§ Consigne 1: Dites si chacune des affirmations suivantes concorde avec l'extrait fourni, par oui ou par non, en citant exactement les mots qui tranchent. (a) Hreidmarr et Snowy se sont rencontrés lorsqu'ils étaient tous deux signés sur Osmose. (b) Pills joue de la basse sur « You Could Be Mine ». (c) La reprise de « Get a Gun » par BLACKRAIN figure sur le premier album de BLACKRAIN.
§ Consigne 2: D'après l'extrait fourni, avec quel groupe Hreidmarr était-il signé sur Osmose ?
§ Consigne 3: Recopiez le passage de l'extrait fourni compris entre « Hreidmarr. Les deux, déjà, ce » et « parfaitement au morceau. », ces deux passages inclus.

§ Extrait fourni:

• • • • • • •

Hreidmarr. Les deux, déjà, ce sont tous de très bons potes. Pour Snowy, c'est un peu particulier, c'est plus qu'un guest, il a vraiment été considéré comme le cinquième membre du groupe sur cet album. Cela fait des années que l'on se connaît, on s'est rencontré à l'époque où lui et moi étions tous les deux signés sur Osmose, lui avec NOTRE DAME, moi avec ANOREXIA. On s'apprécie mutuellement, et on parlait depuis longtemps de faire quelque chose ensemble. Et l'album de reprises était le contexte idéal pour ce genre de collaboration.
Concernant Swan, ça tombait un peu sous le sens : BLACKRAIN avait enregistré une reprise de « Get a Gun » pour la réédition de notre premier album, reprise qu'ils continuent de jouer live, et qui figure même sur leur second album, dans une version remaniée. Et sa voix collait parfaitement au morceau.
Pour « You Could Be Mine », on avait besoin d'un guitariste assez badass pour se mesurer aux solos de Slash, et Pills est tout simplement le meilleur que l'on connaisse dans le style. D'ailleurs, je suis vraiment ultra fan de ce qu'il a fait sur ce morceau !
MI. Si vous aviez pu rajouter d'autres morceaux sur cet album, qu'auriez vous choisi ? Pourquoi ? Y'a t'il des choix que vous regrettez ? Et quelle pourrait être la reprise la plus improbable pour THE CNK ?

• • • • • • •

§ Entrées listées:
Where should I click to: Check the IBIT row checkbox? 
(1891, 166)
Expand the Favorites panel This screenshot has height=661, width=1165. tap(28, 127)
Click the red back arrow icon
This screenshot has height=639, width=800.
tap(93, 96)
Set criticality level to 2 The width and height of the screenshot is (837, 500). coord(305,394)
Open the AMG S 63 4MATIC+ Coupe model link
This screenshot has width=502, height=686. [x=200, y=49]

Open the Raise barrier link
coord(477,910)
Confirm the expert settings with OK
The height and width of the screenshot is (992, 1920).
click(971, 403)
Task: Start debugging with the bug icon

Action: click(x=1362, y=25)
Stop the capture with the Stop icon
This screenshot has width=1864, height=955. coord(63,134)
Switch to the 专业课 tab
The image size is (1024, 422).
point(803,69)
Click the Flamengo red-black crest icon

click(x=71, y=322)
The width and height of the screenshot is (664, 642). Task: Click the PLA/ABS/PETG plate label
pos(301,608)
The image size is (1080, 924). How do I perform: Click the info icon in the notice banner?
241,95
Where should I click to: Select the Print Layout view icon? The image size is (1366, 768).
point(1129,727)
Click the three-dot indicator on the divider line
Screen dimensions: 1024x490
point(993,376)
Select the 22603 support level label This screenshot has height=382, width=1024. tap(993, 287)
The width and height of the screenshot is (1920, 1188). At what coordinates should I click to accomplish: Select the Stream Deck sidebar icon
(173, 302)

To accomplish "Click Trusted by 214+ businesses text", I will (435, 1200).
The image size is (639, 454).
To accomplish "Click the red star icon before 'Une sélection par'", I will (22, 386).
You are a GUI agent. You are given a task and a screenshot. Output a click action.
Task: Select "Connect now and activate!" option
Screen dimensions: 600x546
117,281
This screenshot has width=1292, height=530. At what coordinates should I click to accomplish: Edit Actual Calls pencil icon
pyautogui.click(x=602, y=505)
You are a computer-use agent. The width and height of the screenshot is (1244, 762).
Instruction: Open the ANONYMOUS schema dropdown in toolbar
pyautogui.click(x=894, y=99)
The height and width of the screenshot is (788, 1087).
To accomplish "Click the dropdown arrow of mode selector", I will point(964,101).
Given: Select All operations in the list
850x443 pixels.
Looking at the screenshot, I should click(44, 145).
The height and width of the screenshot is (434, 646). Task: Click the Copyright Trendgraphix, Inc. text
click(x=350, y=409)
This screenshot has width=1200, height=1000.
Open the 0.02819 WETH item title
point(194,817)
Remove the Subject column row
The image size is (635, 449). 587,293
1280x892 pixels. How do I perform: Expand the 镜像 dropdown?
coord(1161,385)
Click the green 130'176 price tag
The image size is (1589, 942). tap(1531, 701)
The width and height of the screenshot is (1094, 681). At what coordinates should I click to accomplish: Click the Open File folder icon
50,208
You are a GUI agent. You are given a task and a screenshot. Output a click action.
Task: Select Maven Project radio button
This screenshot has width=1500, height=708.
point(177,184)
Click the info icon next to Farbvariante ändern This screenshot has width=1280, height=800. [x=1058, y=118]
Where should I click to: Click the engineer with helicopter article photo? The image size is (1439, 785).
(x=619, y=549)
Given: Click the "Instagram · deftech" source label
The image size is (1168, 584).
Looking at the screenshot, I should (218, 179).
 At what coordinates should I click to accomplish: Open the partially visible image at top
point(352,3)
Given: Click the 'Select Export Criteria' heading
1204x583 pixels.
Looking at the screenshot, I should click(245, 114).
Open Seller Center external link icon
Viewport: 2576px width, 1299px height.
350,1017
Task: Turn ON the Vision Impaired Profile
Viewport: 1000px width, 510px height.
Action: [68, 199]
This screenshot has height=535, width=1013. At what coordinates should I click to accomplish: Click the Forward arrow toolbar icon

• • • • • • •

§ Réponse obtenue 1:
(a) Oui : « on s'est rencontré à l'époque où lui et moi étions tous les deux signés sur Osmose ».
(b) Non : « on avait besoin d'un guitariste assez badass pour se mesurer aux solos de Slash, et Pills est tout simplement le meilleur que l'on connaisse dans le style ».
(c) Non : « qui figure même sur leur second album, dans une version remaniée ».

§ Réponse obtenue 2: Avec ANOREXIA.

§ Réponse obtenue 3:
Hreidmarr. Les deux, déjà, ce sont tous de très bons potes. Pour Snowy, c'est un peu particulier, c'est plus qu'un guest, il a vraiment été considéré comme le cinquième membre du groupe sur cet album. Cela fait des années que l'on se connaît, on s'est rencontré à l'époque où lui et moi étions tous les deux signés sur Osmose, lui avec NOTRE DAME, moi avec ANOREXIA. On s'apprécie mutuellement, et on parlait depuis longtemps de faire quelque chose ensemble. Et l'album de reprises était le contexte idéal pour ce genre de collaboration.
Concernant Swan, ça tombait un peu sous le sens : BLACKRAIN avait enregistré une reprise de « Get a Gun » pour la réédition de notre premier album, reprise qu'ils continuent de jouer live, et qui figure même sur leur second album, dans une version remaniée. Et sa voix collait parfaitement au morceau.